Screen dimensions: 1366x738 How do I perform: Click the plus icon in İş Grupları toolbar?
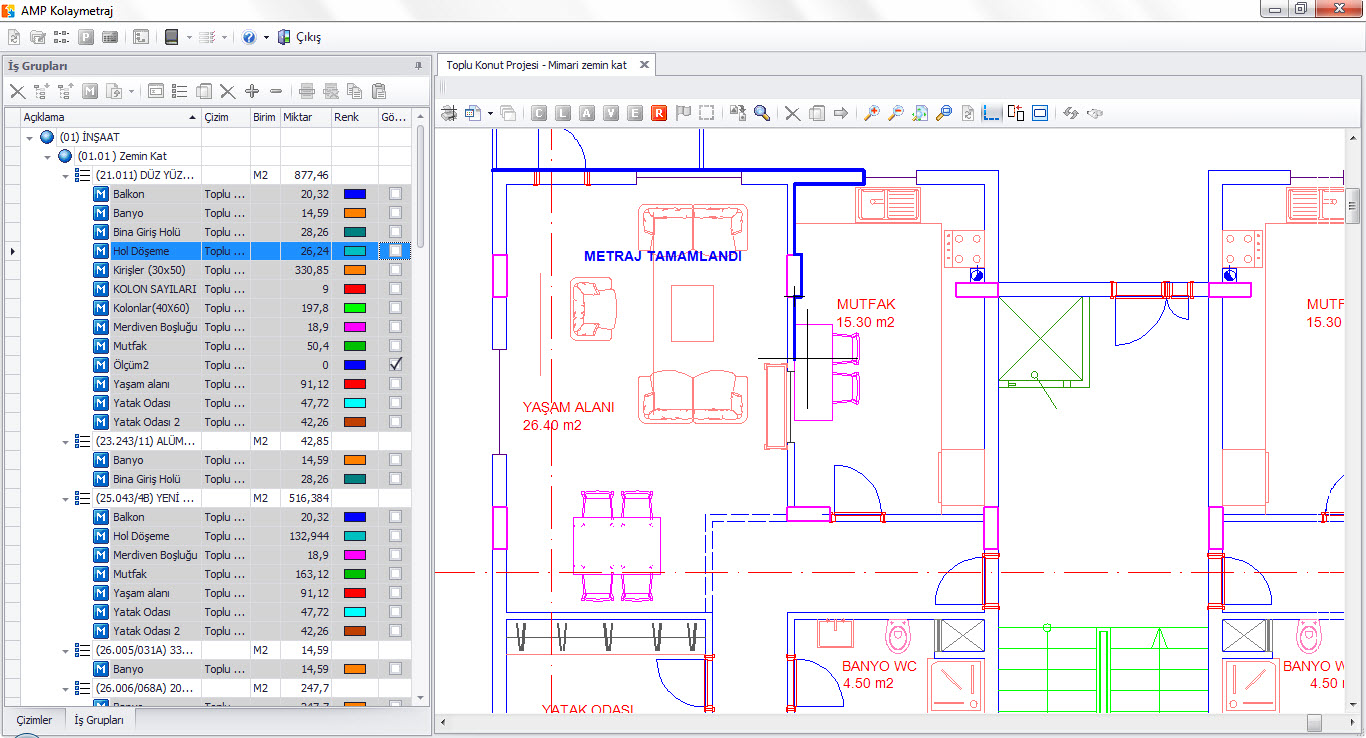point(252,91)
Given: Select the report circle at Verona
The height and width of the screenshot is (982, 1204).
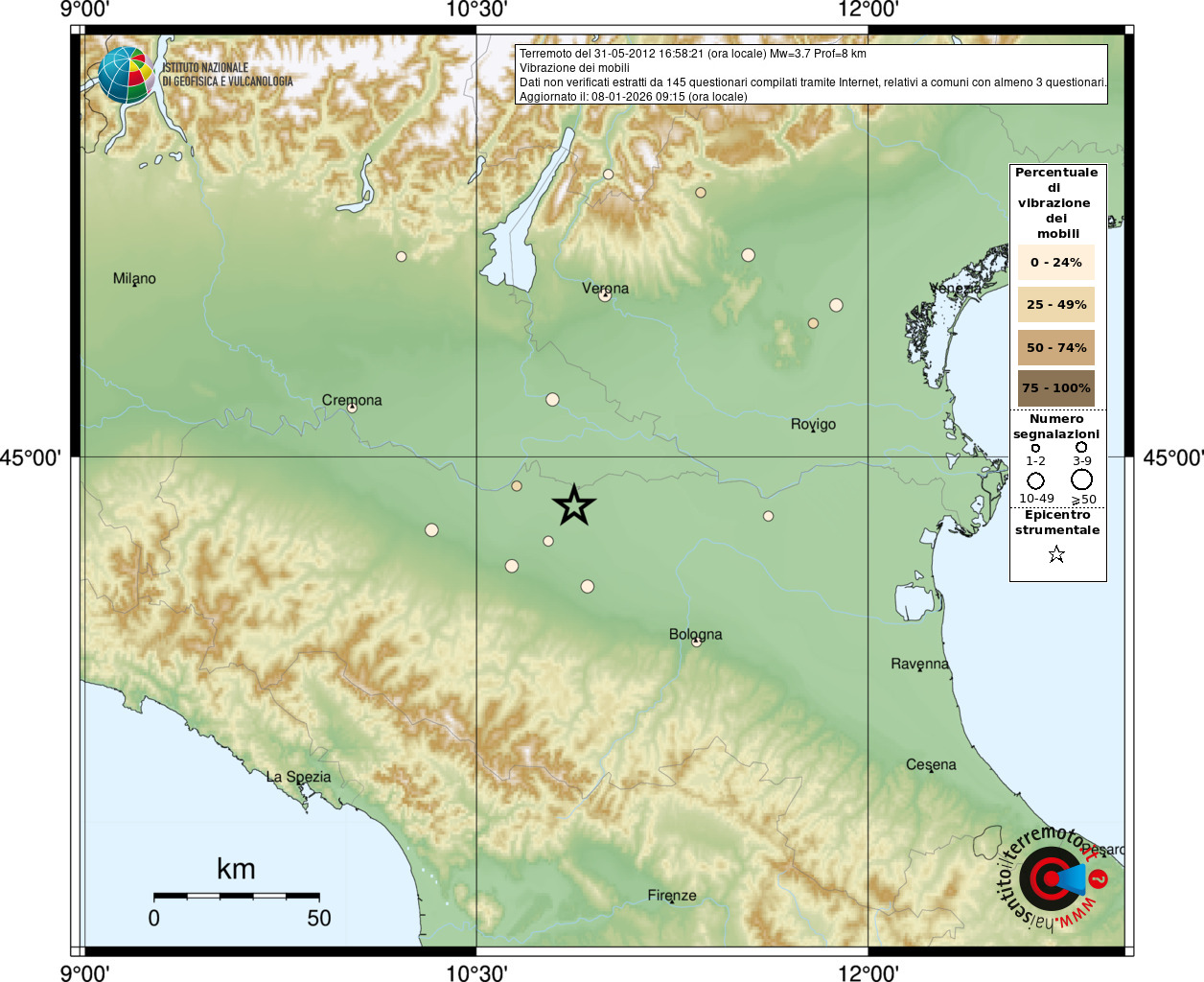Looking at the screenshot, I should pyautogui.click(x=605, y=295).
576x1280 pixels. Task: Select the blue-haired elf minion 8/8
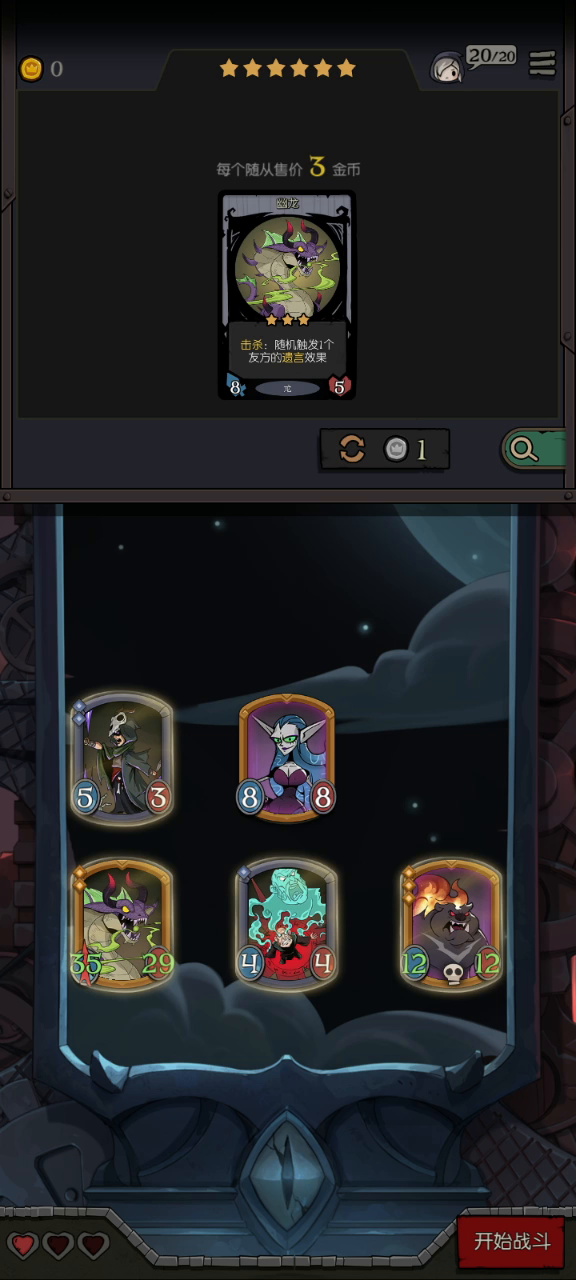286,758
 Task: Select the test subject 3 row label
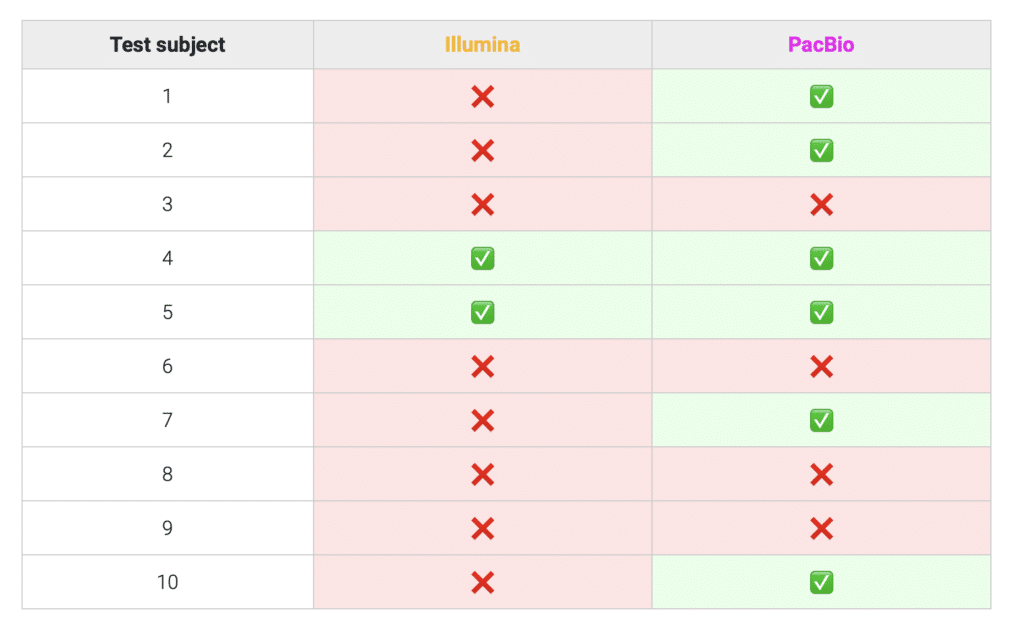coord(167,204)
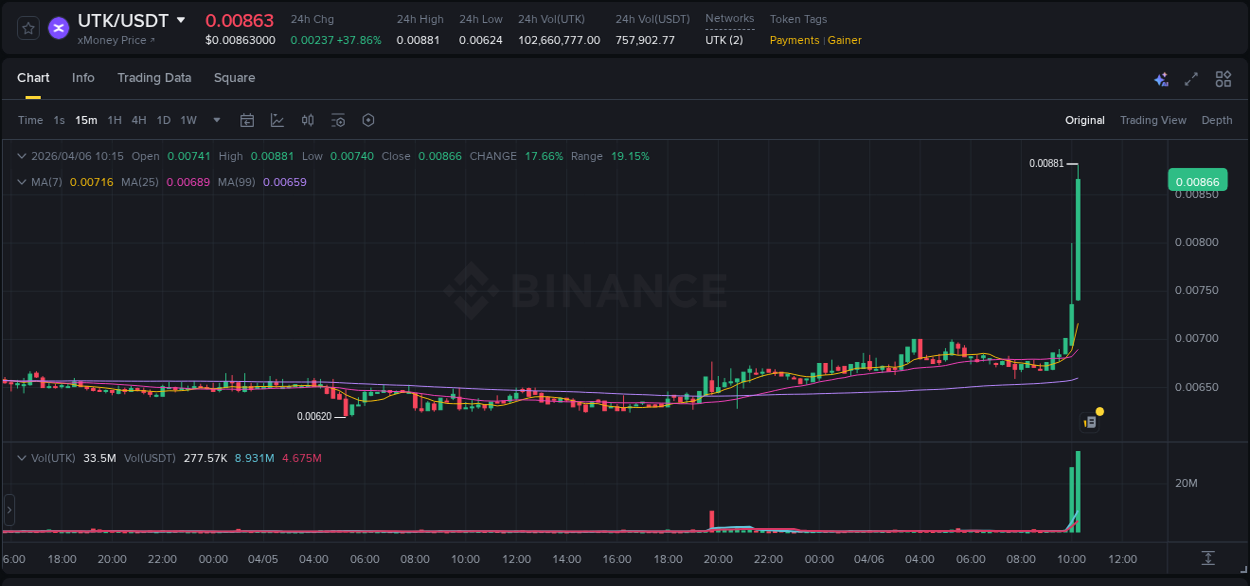Switch to the Trading View chart tab
Screen dimensions: 1250x586
tap(1153, 120)
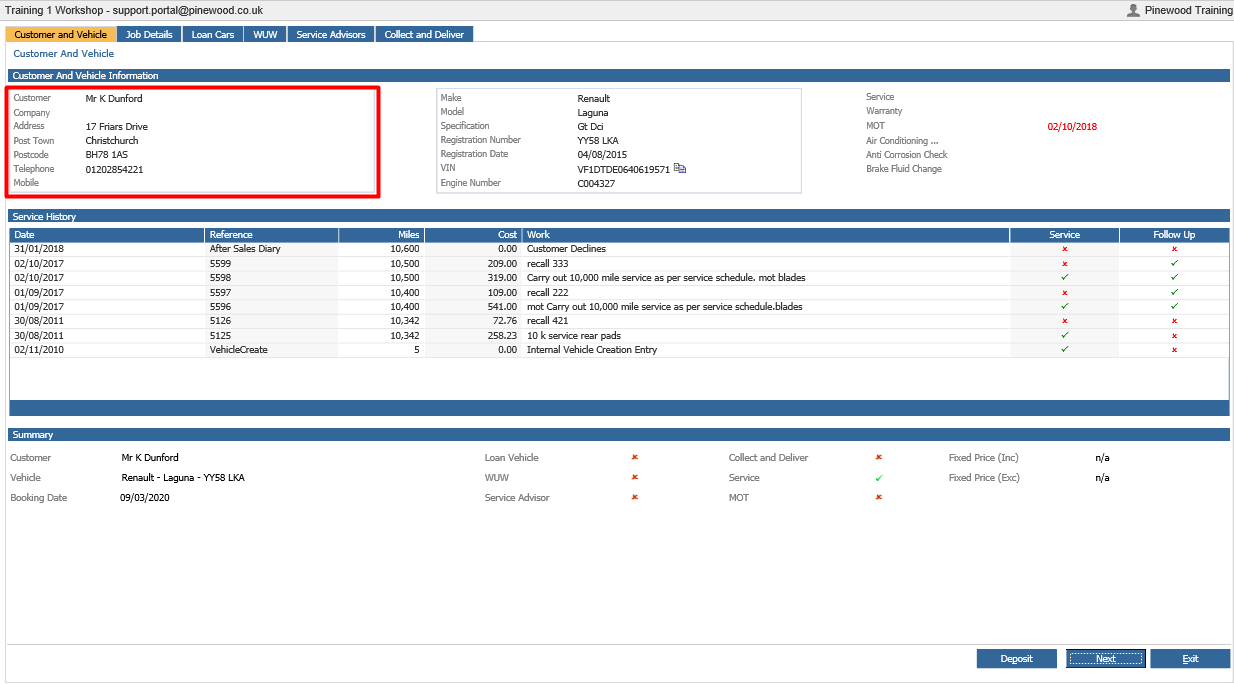Click the Deposit button

click(x=1017, y=659)
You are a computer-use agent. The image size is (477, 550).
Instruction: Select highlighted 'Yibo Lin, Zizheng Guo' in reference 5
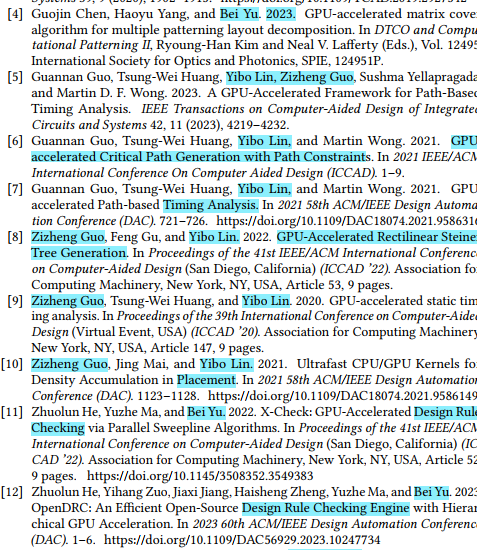coord(290,78)
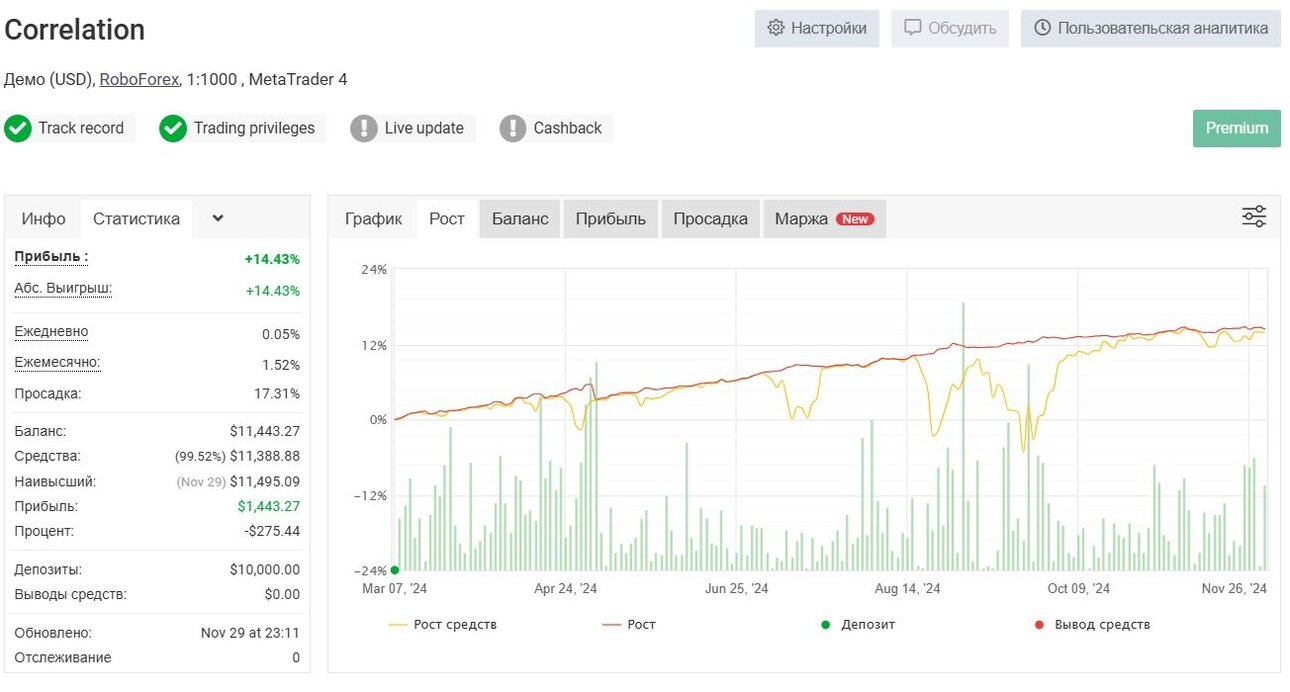Toggle the Рост legend series
1290x692 pixels.
click(629, 624)
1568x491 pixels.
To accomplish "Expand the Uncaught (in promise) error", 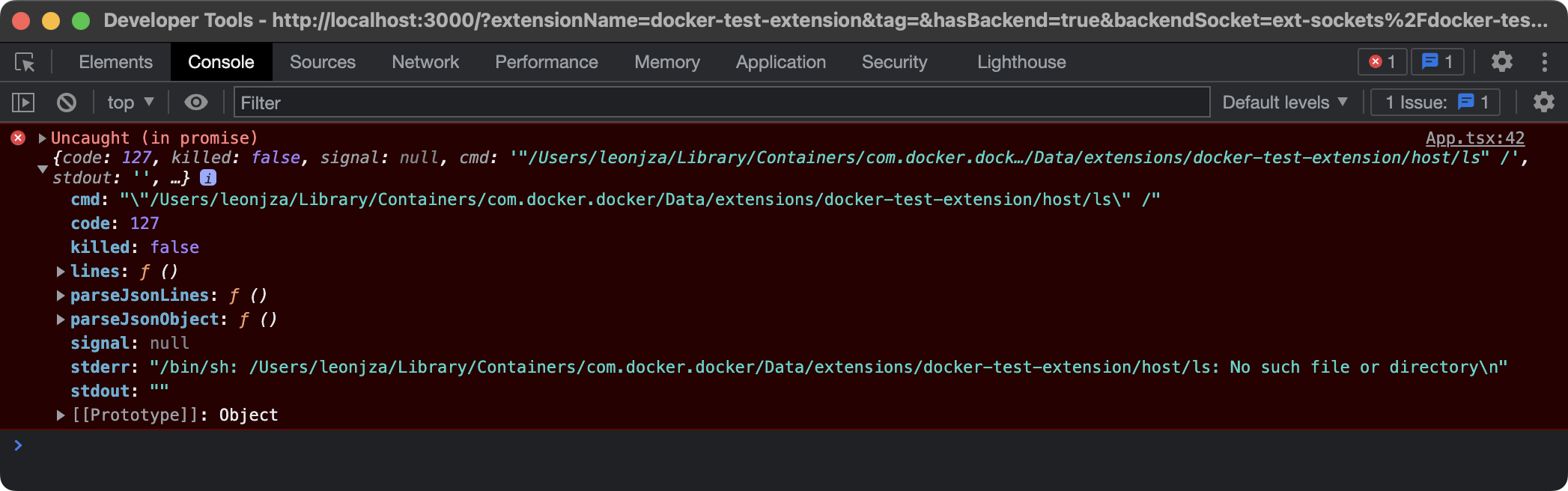I will click(x=43, y=138).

::::

- _Work instructions_
Within the listing above, the lines from the one with "The height and" through the one with "You are a computer-use" are to be given again word for word. Do not include pictures.

- _Result of the exercise_
The height and width of the screenshot is (982, 1204).
Looking at the screenshot, I should pyautogui.click(x=605, y=295).
576x1280 pixels. Task: Select the blue-haired elf minion 8/8
286,758
 Task: Select the test subject 3 row label
coord(167,204)
Switch to the Trading View chart tab
Screen dimensions: 1250x586
tap(1153, 120)
Click the Deposit button

click(x=1017, y=659)
You are a computer-use agent. The image size is (477, 550).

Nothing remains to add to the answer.